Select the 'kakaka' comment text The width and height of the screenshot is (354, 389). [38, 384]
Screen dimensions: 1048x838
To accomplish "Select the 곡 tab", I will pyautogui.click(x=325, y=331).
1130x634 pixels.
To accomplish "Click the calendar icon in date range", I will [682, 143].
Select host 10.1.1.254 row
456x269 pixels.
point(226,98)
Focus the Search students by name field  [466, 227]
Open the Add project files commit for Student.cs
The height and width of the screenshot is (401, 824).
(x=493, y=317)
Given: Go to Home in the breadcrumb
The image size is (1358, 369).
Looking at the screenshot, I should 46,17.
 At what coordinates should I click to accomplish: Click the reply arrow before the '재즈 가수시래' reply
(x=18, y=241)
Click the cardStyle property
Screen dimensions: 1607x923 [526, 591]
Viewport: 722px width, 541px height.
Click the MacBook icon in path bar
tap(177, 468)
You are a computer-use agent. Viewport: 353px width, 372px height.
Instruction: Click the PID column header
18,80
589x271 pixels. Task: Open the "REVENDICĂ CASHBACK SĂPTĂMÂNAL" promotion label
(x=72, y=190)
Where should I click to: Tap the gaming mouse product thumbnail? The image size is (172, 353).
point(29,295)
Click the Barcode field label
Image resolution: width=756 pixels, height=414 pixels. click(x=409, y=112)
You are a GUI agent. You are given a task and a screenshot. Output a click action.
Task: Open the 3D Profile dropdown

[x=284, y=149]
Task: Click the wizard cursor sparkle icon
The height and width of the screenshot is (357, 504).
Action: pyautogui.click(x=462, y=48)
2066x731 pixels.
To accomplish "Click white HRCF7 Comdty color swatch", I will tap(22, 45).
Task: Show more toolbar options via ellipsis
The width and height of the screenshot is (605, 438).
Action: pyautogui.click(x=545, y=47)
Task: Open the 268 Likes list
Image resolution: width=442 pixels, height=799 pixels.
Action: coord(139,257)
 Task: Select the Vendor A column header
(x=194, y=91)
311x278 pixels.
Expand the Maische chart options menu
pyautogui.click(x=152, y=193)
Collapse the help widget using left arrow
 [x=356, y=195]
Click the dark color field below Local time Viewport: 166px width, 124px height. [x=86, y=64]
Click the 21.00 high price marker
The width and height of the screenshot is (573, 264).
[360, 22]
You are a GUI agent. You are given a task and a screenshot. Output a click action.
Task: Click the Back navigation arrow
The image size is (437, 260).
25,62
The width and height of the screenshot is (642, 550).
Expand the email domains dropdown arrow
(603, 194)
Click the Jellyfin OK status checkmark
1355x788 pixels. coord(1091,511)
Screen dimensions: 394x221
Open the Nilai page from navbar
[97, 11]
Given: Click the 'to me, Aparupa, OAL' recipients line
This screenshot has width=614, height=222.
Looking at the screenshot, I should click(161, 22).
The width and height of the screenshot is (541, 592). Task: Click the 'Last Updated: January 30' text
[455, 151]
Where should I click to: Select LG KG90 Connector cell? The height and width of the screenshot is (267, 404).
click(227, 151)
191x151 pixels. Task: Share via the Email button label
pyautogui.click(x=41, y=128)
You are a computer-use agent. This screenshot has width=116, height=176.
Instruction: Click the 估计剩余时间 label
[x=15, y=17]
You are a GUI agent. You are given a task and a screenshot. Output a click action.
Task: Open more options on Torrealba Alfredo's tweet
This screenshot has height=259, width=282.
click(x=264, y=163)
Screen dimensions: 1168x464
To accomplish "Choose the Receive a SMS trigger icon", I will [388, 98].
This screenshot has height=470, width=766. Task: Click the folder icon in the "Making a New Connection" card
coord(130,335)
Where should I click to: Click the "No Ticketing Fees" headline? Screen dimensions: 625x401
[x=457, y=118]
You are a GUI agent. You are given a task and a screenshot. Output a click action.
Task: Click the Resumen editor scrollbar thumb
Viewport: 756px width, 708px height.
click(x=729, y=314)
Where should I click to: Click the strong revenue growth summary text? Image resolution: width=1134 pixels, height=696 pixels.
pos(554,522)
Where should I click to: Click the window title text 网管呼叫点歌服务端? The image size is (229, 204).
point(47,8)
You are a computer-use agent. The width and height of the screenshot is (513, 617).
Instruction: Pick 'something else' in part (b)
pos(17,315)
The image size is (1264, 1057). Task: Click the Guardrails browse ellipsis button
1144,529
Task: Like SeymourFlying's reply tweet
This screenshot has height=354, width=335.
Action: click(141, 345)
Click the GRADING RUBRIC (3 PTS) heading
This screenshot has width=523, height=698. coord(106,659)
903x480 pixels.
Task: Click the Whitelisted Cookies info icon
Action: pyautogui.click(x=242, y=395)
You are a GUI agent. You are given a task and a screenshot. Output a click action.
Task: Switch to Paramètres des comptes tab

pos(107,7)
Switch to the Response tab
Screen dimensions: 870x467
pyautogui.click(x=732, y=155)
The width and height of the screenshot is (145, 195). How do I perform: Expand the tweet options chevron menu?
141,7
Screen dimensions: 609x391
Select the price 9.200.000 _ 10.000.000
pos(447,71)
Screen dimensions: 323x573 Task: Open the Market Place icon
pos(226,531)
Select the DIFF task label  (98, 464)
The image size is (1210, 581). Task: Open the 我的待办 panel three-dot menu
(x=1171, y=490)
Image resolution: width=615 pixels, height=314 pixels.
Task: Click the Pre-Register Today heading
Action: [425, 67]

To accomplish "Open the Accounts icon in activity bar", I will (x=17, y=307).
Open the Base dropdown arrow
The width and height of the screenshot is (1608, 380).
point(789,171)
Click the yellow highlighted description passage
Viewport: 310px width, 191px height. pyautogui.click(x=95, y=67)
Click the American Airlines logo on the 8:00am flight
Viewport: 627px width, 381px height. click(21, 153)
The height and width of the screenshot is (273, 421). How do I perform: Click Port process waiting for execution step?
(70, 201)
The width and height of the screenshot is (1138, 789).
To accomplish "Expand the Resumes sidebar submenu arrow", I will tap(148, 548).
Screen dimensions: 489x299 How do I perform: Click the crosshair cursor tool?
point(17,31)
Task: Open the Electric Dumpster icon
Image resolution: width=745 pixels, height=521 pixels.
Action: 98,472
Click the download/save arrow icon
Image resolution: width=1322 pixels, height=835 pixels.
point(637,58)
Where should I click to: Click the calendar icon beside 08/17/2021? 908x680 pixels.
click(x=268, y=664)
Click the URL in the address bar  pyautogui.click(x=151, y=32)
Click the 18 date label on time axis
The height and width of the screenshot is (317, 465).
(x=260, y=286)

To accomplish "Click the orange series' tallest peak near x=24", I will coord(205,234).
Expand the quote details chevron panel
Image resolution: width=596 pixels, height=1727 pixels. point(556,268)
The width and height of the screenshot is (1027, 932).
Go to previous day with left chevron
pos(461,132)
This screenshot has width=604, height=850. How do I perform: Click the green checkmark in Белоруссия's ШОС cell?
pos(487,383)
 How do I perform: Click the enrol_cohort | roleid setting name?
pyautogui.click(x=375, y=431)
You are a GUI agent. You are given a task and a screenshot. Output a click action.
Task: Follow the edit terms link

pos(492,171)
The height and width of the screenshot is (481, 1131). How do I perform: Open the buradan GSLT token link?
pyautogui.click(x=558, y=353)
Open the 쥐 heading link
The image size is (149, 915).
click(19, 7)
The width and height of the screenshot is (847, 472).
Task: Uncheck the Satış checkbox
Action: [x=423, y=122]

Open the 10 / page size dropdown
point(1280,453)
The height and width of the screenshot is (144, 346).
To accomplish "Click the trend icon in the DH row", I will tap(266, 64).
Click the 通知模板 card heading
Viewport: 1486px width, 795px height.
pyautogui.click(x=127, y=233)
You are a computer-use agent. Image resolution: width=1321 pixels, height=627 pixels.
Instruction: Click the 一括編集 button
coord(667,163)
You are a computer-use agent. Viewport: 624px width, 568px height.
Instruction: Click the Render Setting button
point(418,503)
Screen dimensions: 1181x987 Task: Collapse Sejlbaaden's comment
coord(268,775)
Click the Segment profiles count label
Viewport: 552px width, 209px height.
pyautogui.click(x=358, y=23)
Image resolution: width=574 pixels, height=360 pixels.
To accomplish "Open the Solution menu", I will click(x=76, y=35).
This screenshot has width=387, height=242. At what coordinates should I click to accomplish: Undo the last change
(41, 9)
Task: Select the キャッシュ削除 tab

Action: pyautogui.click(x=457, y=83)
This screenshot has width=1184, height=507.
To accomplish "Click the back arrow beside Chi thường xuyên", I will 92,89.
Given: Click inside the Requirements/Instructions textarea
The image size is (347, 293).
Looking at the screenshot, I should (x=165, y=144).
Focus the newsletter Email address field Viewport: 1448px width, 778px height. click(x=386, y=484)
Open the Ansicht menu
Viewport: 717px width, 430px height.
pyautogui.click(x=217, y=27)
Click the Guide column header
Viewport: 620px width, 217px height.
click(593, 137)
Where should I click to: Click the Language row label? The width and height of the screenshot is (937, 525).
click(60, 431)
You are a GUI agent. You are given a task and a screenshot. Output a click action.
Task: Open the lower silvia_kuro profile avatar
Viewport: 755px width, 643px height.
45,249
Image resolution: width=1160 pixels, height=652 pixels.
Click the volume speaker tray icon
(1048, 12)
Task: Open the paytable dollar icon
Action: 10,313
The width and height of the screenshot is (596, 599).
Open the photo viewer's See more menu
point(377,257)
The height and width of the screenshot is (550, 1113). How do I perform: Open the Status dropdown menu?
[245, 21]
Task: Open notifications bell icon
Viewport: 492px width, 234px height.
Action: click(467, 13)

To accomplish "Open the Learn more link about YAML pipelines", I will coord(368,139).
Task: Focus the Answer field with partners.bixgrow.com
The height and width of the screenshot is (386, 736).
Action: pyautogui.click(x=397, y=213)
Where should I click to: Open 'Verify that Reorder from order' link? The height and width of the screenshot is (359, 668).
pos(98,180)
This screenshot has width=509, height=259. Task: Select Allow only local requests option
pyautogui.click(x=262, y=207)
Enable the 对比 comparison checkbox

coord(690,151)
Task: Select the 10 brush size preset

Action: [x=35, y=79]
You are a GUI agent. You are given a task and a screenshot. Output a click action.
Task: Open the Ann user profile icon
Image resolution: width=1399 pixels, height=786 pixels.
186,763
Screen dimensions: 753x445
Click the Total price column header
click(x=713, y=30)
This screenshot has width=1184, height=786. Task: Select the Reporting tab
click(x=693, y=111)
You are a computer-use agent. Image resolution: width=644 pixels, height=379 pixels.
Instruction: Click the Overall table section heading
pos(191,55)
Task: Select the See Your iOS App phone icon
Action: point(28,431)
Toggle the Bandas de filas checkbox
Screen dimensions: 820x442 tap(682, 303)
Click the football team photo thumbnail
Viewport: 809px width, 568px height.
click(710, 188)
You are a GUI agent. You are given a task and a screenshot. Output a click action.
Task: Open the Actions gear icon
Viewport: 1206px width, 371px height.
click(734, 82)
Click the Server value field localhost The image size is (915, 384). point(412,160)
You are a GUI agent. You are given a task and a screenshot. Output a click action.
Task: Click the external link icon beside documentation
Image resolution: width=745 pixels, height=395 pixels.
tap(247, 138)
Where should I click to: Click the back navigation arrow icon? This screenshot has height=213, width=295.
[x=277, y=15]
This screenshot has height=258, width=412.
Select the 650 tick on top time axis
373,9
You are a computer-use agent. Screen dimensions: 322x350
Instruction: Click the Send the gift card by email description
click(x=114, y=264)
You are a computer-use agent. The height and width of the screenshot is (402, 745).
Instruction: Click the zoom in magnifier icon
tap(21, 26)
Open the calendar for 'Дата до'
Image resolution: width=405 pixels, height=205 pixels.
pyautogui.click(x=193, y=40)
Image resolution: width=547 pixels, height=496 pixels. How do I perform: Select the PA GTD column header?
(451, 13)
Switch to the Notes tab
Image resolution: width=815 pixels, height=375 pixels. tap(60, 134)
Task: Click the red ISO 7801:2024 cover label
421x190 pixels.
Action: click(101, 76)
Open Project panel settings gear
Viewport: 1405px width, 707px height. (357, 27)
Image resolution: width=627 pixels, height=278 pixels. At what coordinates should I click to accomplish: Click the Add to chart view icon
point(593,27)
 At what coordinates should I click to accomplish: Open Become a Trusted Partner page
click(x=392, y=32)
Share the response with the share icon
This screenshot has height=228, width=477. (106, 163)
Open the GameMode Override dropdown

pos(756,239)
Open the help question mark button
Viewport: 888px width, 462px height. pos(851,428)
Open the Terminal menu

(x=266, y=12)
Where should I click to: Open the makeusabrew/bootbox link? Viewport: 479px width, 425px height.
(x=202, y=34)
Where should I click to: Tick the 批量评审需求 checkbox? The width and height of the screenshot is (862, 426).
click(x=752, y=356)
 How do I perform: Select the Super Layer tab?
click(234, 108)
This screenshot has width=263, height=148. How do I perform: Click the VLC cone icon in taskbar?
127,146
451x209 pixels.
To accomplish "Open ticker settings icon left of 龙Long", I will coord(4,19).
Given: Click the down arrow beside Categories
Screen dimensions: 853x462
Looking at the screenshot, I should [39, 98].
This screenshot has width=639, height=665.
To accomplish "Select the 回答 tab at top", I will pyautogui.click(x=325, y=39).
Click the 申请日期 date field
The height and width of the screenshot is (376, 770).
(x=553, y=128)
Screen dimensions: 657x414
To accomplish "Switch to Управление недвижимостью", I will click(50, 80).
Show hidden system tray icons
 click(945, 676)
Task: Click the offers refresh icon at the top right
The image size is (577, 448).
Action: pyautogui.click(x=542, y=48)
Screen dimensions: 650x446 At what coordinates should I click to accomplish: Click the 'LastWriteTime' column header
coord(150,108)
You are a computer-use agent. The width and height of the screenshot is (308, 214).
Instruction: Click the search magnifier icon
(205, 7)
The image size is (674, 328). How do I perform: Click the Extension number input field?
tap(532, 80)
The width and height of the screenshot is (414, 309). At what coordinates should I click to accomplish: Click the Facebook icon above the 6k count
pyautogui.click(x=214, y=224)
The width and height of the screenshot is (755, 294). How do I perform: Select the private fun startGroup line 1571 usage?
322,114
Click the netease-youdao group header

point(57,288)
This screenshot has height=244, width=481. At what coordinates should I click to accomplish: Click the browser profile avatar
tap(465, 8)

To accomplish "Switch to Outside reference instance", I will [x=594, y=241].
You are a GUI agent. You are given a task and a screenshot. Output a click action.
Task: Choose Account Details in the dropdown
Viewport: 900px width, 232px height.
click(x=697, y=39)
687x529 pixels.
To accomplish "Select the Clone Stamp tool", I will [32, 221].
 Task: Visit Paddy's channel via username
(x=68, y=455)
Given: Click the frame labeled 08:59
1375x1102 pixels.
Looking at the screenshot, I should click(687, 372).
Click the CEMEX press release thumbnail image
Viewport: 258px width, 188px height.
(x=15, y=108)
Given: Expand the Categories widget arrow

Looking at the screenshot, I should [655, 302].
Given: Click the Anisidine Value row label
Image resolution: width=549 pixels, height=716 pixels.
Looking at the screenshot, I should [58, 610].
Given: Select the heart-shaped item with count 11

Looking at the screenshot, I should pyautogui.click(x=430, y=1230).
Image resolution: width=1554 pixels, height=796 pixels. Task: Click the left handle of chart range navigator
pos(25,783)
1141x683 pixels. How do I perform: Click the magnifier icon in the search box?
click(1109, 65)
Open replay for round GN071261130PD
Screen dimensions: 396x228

▶ [WHAT IS EXPECTED]
Retype the records above, but only those lines that fall between the line containing "1130x634 pixels." and the line containing "Given: Go to Home in the breadcrumb", with both of those lines included, exactly as written.

▶ [EXERCISE SOLUTION]
1130x634 pixels.
To accomplish "Click the calendar icon in date range", I will [682, 143].
Select host 10.1.1.254 row
456x269 pixels.
point(226,98)
Focus the Search students by name field  [466, 227]
Open the Add project files commit for Student.cs
The height and width of the screenshot is (401, 824).
(x=493, y=317)
Given: Go to Home in the breadcrumb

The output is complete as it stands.